Ms. Fox put it another way in an interview with The Washington Post in 1969: “There was nothing but trouble from the minute that crown touched my head.”

Ms. Fox never fulfilled her goal of becoming a professional opera singer, though she belted out “Caro Nome” from “Rigoletto” in the talent competition. But she used her newfound fame to become a model, theatrical producer and social activist.

Yolande Betbeze Fox picketed a Woolworth’s in Times Square in 1960 in support of black sit-ins in the South.CreditNeal Boenzi/The New York Times


She participated in a vigil in 1953 at Sing Sing prison to protest the impending execution of Julius and Ethel Rosenberg, the Manhattan couple convicted of conspiring to commit espionage. She joined civil rights protesters in picketing a Woolworth’s in Times Square in 1960 to support black sit-ins at the store’s lunch counters in the South. (“I’m a Southern girl, but I’m a thinking girl,” she said.) And she joined demonstrations against nuclear weapons.

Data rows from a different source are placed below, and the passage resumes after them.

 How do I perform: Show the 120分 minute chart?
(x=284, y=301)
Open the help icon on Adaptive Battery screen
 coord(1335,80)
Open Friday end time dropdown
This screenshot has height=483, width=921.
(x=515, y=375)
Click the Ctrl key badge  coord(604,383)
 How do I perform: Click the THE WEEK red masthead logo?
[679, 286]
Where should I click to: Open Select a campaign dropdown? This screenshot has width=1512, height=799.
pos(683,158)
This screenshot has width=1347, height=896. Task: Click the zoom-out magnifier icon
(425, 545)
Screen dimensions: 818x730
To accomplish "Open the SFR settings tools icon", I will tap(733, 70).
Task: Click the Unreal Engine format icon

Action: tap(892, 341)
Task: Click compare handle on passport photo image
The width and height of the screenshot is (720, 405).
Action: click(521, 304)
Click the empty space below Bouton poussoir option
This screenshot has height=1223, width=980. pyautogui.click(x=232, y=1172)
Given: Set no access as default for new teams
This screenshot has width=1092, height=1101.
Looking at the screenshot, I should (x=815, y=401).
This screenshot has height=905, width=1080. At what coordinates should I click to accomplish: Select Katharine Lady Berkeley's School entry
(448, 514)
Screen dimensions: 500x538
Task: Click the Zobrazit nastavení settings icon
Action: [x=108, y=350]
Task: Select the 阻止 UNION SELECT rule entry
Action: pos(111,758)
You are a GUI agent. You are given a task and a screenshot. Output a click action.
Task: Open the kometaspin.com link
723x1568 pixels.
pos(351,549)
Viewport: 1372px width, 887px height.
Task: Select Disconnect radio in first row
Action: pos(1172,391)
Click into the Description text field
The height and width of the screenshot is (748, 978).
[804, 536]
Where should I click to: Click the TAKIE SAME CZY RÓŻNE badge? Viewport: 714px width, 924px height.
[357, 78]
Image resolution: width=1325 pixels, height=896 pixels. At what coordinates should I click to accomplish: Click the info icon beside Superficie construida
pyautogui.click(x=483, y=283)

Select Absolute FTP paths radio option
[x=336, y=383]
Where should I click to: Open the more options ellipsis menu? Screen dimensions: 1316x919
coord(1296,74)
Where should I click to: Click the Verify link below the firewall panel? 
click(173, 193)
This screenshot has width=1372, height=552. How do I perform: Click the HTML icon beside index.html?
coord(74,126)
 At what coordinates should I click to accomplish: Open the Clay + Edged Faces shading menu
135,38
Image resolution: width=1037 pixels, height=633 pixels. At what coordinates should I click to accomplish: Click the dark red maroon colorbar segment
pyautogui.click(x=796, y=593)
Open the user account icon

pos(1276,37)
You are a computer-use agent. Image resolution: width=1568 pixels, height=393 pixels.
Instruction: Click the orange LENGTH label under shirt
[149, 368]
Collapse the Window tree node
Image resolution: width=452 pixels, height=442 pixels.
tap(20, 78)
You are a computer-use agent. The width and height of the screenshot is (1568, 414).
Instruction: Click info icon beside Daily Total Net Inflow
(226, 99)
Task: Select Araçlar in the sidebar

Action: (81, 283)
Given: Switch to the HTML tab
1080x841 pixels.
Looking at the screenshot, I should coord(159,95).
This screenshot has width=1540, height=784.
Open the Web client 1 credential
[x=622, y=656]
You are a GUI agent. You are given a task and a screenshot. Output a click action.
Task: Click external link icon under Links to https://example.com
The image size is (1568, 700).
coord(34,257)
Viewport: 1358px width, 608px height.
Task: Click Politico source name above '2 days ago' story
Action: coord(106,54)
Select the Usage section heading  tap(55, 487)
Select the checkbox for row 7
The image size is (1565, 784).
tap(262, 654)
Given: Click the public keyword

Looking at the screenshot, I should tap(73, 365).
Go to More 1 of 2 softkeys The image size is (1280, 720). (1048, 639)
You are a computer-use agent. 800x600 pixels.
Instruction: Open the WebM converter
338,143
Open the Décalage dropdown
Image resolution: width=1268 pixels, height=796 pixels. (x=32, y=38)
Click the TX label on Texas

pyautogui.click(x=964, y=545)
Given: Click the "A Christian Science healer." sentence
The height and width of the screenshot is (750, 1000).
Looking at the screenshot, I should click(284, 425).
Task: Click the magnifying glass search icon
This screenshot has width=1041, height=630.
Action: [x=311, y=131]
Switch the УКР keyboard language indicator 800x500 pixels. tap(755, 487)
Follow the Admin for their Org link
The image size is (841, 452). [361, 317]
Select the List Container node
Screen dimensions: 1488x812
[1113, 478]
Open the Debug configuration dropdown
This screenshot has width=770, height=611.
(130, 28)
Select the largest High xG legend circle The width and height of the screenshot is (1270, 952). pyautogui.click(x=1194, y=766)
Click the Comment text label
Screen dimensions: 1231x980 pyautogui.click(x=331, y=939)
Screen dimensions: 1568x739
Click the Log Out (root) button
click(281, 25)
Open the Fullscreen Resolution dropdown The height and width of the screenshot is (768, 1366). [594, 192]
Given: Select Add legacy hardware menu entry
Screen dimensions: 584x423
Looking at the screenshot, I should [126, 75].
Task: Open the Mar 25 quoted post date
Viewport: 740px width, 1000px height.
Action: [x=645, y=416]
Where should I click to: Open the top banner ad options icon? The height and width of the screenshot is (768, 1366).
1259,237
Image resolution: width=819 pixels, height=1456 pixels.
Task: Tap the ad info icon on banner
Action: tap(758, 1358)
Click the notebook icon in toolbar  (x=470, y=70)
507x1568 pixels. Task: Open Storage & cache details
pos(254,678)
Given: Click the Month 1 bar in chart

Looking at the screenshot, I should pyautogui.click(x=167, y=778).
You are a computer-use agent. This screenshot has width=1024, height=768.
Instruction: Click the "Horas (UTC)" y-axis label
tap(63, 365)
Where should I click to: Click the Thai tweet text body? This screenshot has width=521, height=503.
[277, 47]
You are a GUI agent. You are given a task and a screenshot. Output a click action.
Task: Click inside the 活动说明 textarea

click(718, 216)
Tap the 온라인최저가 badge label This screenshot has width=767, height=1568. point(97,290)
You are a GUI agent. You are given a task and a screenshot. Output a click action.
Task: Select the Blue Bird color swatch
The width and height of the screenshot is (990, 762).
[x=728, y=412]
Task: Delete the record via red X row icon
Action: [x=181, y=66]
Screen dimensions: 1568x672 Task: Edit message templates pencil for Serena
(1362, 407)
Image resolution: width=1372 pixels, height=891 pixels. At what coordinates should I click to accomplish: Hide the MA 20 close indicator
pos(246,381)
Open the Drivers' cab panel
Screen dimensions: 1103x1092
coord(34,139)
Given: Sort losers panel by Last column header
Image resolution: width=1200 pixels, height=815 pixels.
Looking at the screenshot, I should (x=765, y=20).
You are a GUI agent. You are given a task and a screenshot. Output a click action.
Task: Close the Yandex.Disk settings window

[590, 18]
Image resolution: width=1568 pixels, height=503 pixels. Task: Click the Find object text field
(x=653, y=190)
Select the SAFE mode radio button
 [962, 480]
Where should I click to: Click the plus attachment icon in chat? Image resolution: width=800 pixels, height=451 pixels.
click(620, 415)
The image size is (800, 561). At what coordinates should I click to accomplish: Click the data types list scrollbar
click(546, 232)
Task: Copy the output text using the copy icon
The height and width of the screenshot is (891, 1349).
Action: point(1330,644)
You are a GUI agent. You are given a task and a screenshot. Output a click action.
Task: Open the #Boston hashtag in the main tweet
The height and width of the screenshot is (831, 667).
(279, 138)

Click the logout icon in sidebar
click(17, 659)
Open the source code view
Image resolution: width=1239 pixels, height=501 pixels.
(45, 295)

In a 2006 profile, Smithsonian magazine said Ms. Fox’s “exotic Basque looks” — she was of Basque ancestry — and her rebellious streak may have made her “the most unconventional Miss America ever.”

Yolande Betbeze (her mother picked her given name from a book of medieval history) was born in Mobile, Ala., on Nov. 29, 1928, the daughter of William and Ethel Betbeze. Her father was a butcher.

She was educated in Roman Catholic convent schools and the extension division of the University of Alabama. She began her beauty contest career in 1949, when she won Spring Hill College’s Miss Torch pageant. She entered the Miss Alabama competition hoping to win a scholarship to study singing in New York.

After her one-year reign, she studied philosophy at the New School for Social Research in New York; married Matthew Fox, a movie executive (they had a daughter, Yolande Fox Campbell, who survives her, along with a granddaughter); and produced theater in a playhouse on East Houston Street.

She later moved to Washington, where she bought the Georgetown mansion formerly owned by Jacqueline Kennedy Onassis and became a fixture of the capital’s social scene.

In the 1960s, Ms. Fox criticized the Miss America pageant for its lack of ethnic and racial diversity. “ ‘How could we say it’s Miss America,’ I asked, ‘if it’s not open to all Americans?’ ” she was quoted saying in “Alabama Afternoons: Profiles and Conversations,” a 2011 book by Roy Hoffman. In the 1970s, she said the pageant perpetuated sexist attitudes.

“Today,” the Miss America website says, “Yolande feels her actions have been pivotal in directing pageant progress towards recognizing intellect, values and leadership abilities, rather than focusing on beauty alone.”